The fallout from a nuclear bomb strike is what can continue to injure people. After a nuclear bomb strike the damaging radioactivity from the bomb is spread beyond its point of impact and anyone within range of the fallout is subject to radiation poisoning or death.
The pressure wave from a nuclear blast can disrupt air transportation, radio waves and communication abilities. It can level buildings and create fires from that destruction. The first thing you need to know is that certain areas are more at risk of experiencing a nuclear bomb attack than others.
Cities with a military presence are at greater risk. So are port cities. State capitols and anywhere important government buildings and infrastructure exist are at risk. Airfields and power plants are also high risk areas to live near. Should you choose to relocate your prime concern should be long-term security, not recreation. Sometimes you can have both. Strategic Relocation is designed to help you relocate around serious threats and to develop contingency plans.
To survive a nuclear attack, there are three things you need to do.
Run, shelter, and avoid.
You must run to get away from any potential radioactive fallout. Find a safe building or structure and get inside of it.
But make sure this place is not within the range of the nuclear fallout. If you remain in a contamination zone, you’re at higher risk of not surviving the bomb’s after effects. Once you’re inside, remain sheltered there until it’s safe to leave again – which is when it’s considered safe from fallout radiation.

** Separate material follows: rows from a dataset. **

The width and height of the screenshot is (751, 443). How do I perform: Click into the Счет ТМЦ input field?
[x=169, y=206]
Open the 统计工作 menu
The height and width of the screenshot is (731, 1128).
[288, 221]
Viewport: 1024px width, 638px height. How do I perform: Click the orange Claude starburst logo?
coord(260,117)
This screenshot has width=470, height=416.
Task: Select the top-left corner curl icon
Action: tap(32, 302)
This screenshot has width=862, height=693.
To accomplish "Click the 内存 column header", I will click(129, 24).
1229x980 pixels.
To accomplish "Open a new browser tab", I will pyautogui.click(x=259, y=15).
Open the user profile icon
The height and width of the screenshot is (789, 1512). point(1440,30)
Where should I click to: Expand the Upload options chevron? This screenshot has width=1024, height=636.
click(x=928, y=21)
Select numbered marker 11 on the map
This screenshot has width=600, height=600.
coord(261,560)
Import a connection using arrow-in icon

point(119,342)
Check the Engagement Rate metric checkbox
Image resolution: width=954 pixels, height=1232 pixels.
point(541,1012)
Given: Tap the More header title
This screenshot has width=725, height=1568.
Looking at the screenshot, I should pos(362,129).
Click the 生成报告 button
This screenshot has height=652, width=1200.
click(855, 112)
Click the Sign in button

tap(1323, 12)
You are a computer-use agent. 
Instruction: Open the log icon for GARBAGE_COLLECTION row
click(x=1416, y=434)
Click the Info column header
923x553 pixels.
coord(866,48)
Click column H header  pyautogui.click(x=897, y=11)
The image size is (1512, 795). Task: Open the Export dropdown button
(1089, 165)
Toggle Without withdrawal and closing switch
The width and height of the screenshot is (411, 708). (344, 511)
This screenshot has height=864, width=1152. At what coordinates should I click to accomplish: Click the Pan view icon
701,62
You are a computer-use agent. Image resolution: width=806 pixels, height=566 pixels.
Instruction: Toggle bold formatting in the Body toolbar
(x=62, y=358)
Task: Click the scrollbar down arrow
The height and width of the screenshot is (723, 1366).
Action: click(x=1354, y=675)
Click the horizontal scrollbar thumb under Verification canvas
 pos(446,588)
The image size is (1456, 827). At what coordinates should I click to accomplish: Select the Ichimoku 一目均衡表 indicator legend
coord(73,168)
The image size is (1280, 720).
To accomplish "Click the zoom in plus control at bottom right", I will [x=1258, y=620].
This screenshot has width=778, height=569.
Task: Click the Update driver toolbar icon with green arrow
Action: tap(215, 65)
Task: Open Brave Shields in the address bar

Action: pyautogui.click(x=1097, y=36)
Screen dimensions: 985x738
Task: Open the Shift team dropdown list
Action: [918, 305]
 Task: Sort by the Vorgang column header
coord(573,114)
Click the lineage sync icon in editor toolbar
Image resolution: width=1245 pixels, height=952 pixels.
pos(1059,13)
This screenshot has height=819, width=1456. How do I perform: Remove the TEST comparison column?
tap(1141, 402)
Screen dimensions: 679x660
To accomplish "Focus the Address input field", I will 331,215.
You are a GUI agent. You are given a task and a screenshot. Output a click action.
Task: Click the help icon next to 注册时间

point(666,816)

The closer you are to the bomb, the less likely it is that the area will be safe until many years have passed. Consider the Chernobyl disaster which occurred in 1986, yet, there are still areas where the government has closed it down and deemed it unlivable even after all these years.
If you come in contact with anything that was touched by the bomb such as building materials, debris, shrapnel, immediately take a shower.
If you’ve prepared in advance and know a nuclear bomb went off nearby, get into your fallout room. This should be a room with walls designed to prevent radioactive material from seeping through. Make sure your room is stocked with the survival supplies that you need such as food, water, medication and first aid items – especially items needed to treat burns from the radiation if needed. Never build a fallout room that’s near an outside wall. You’ll want your fallout room to be away from the outside walls. Seal off any vents, windows and anything else that will allow material to seep in.
Avoid contamination. You’ll need to remain inside your shelter for a minimum of four days – but it may be longer, depending on your proximity to the blast site. Don’t allow anyone to come in if they’re contaminated.